■ Task inputs:
== == ==
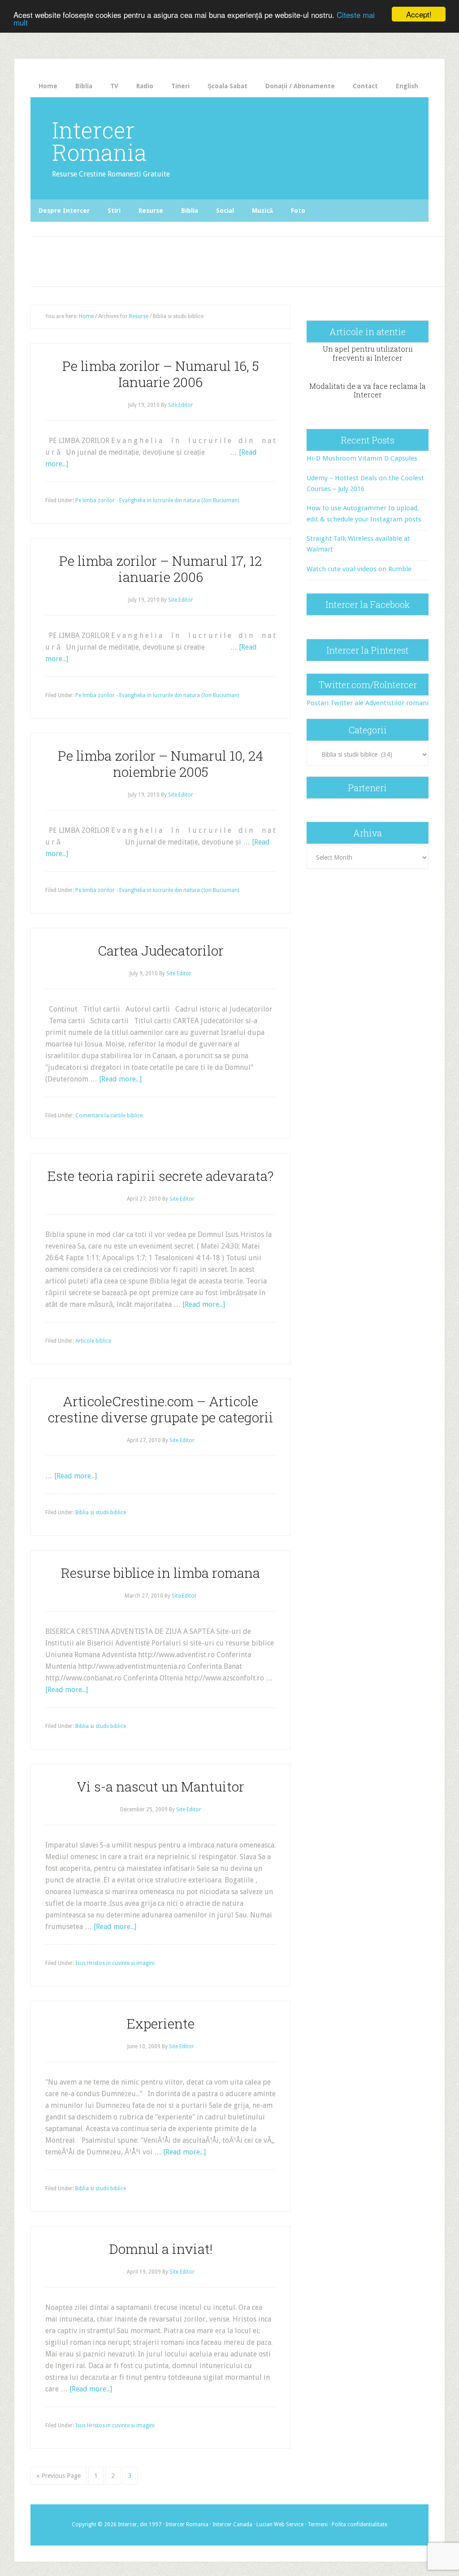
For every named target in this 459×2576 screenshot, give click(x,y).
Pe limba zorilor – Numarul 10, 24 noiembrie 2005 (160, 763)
== == ==
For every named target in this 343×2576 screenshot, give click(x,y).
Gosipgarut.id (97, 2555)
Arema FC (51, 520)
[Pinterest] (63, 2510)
== == ==
■ Problem to solve:
Now copy each line of the entries that mentions "every".

■ Answer box:
For every named target in this 459×2576 screenshot, give click(x,y).
For every named target in this 343×2576 screenshot, give click(x,y).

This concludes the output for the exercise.